The Distributed Lock Manager Records Lock Information

The Distributed Lock Manager maintains an inventory of Oracle global locks and global enqueues held against system resources. It also acts as a negotiator when conflicting lock requests arise. In performing this function, the Distributed Lock Manager does not distinguish between Parallel Cache Management and non-Parallel Cache Management locks.

Sample Lock Manager Lock Mode and Resource Inventory

Figure 5-3 represents the Distributed Lock Manager as an inventory sheet that shows lock resources and the current status of the locks on those resources in an example Oracle Parallel Server environment.

Figure 5-3 Sample Distributed Lock Manager Resource and Lock Inventory


This inventory example includes all instances in this cluster. For example, resource BL 1, 101 is held by three instances with shared locks and three instances with null locks. Since Figure 5-3 shows up to six locks on one resource, at least six instances are running on this system.

How Distributed Lock Manager Locks and Global Locks Relate

Figure 5-4 illustrates how Distributed Lock Manager locks and Parallel Cache Management locks relate. To allow instance B to read the value of data at data block address x, instance B must first check for locks on that address. The instance translates the block's database resource name to the Distributed Lock Manager resource name, and asks the Distributed Lock Manager for a shared lock to read the data.

As illustrated in Figure 5-4, the Distributed Lock Manager checks outstanding locks on the granted queue and determines there are already two shared locks on resource 441,BL1. Since shared locks are compatible with read-only requests, the Distributed Lock Manager grants a shared lock to instance B. The instance then proceeds to query the database to read the data at data block address x. The database returns the data.

Figure 5-4 The Distributed Lock Manager Monitors the Status of Locks



Note:

The global lock space is cooperatively managed in a distributed fashion by the LMD processes of all instances.  


If the required block already had an exclusive lock on it from another instance, then instance B would have to wait for this to be released. The Distributed Lock Manager would place the shared lock request from instance B on the convert queue. The Distributed Lock Manager would then notify the instance when the exclusive lock was removed and grant its request for a shared lock.

One Lock Per Instance on a Resource

Oracle uses only one lock per instance on any one Parallel Cache Management resource.The LCK0 process manages the assignment of this lock to the resource. As illustrated in Figure 5-5, if you have a four-instance system and require a buffer lock on a single resource, you actually need four locks--one per instance.

Figure 5-5 Resources Have One Lock Per Instance


The number of locks on a non-Parallel Cache Management resource may depend on the type of resource, the application's behavior, and the configuration.

See Also:

Chapter 4 for more information on non-Parallel Cache Managements locks.  

Lock Elements and Parallel Cache Management Locks

Figure 5-6 illustrates the correspondence of lock elements to blocks in fixed and releasable locking. A lock element (LE) is an Oracle-specific data structure representing a Parallel Cache Management lock. There is a one-to-one correspondence between a lock element and a Parallel Cache Management lock in the Distributed Lock Manager.

Figure 5-6 1:n Locking and 1:1 Locking


Lock Elements for Fixed Parallel Cache Management Locks

For both fixed Parallel Cache Management locks and releasable locks, you can specify more than 1 block per lock element. The difference is that by default, fixed Parallel Cache Management locks are not releasable: the lock element name is "fixed".

● DATA
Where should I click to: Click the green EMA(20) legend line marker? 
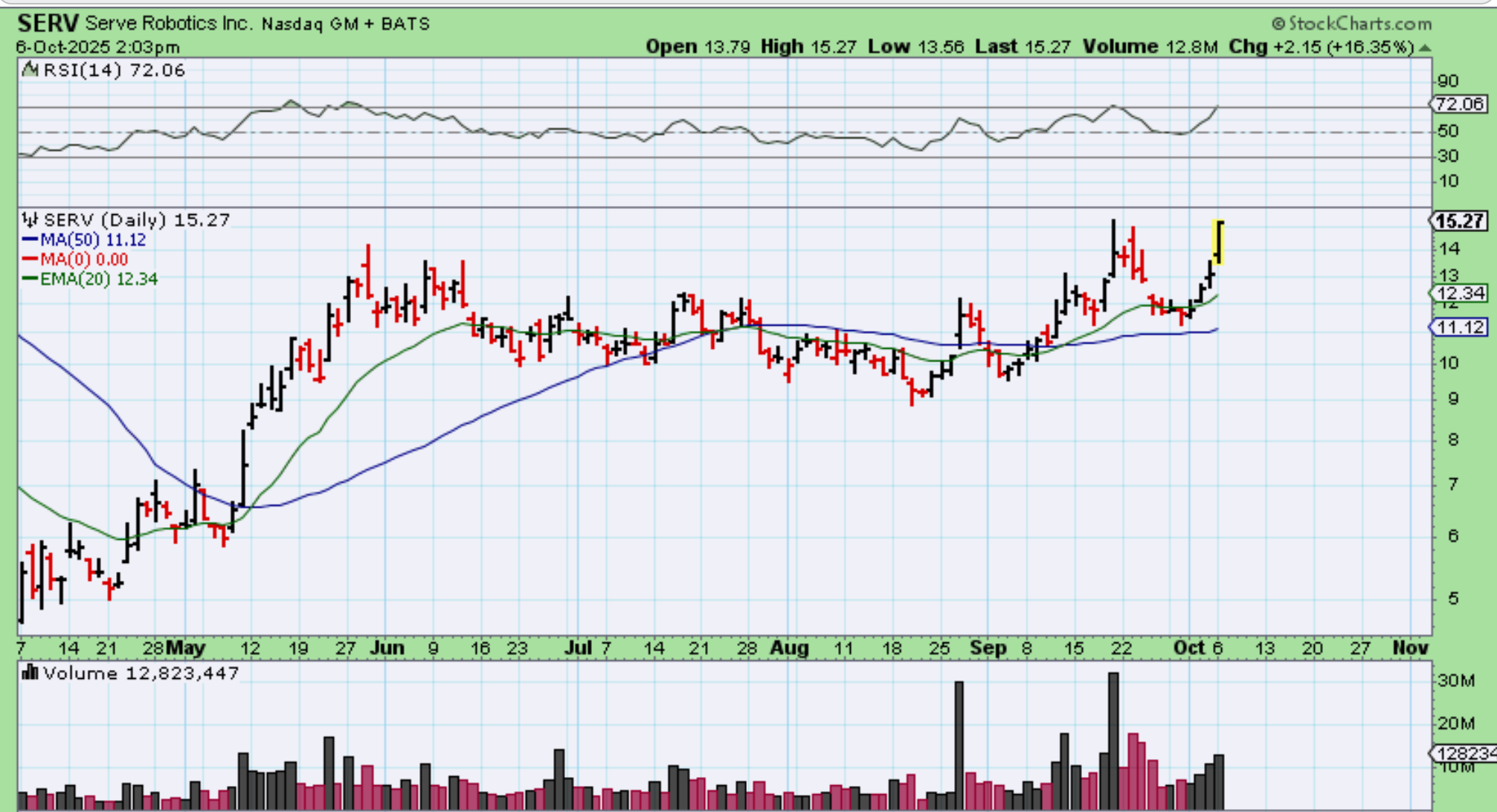pos(30,280)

● WHAT YOU WILL DO
• 1. Answer these questions from the Distributed Lock Manager text:
(a) In the sample inventory, how many instances hold shared locks on resource BL 1, 101?
(b) Which processes cooperatively manage the global lock space?
(c) Which process manages the assignment of the one lock per instance to a Parallel Cache Management resource?
• 2. Return the stretch of the Distributed Lock Manager text from "One Lock Per Instance on a Resource" through "Cache Managements locks.", word for word.
• 3. Take the Distributed Lock Manager text further, starting after its final sentence.
The listing is separate material with no connection to the Distributed Lock Manager text.

● TASK RESPONSES
• 1.
(a) Three instances.
(b) The LMD processes of all instances.
(c) The LCK0 process.

• 2.
One Lock Per Instance on a Resource

Oracle uses only one lock per instance on any one Parallel Cache Management resource.The LCK0 process manages the assignment of this lock to the resource. As illustrated in Figure 5-5, if you have a four-instance system and require a buffer lock on a single resource, you actually need four locks--one per instance.

Figure 5-5 Resources Have One Lock Per Instance


The number of locks on a non-Parallel Cache Management resource may depend on the type of resource, the application's behavior, and the configuration.

See Also:

Chapter 4 for more information on non-Parallel Cache Managements locks.

• 3.
When the lock element is pinged due to a remote request, other modified blocks owned by that lock element are written along with the requested one. For example, in Figure 5-6, if LE is pinged when block DBA2 (Data Block Address 2) is needed, blocks DBA1, DBA3, DBA4, and DBA5 are all written to disk as well--if they have been modified.

Lock Elements for Releasable Parallel Cache Management Locks

With 1:1 locking, the name of the lock element is the name of the resource inside the Distributed Lock Manager. Although a fixed number of lock elements cover potentially millions of blocks, the lock element names change over and over as they are re-associated with blocks that are requested. The lock element name, for example, LE7,1, contains the database block address 7 and class 1 of the block it covers. Before a lock element can be reused, the lock must be released. You can then rename and reuse the lock element, creating a new resource in the Distributed Lock Manager if necessary.

When using 1:1 locking, you can configure your system with many more potential lock names, since they do not need to be held concurrently. However, the number of blocks mapped to each lock is configurable in the same way as 1:n locking.

Lock Elements for 1:1 Parallel Cache Management Locks

In 1:1 locking you can set a one-to-one relationship between lock elements and blocks. Such an arrangement, illustrated in Figure 5-6, is called Data Block Address Locking. Thus if LE2,1 is pinged, only block DBA2 is written to disk.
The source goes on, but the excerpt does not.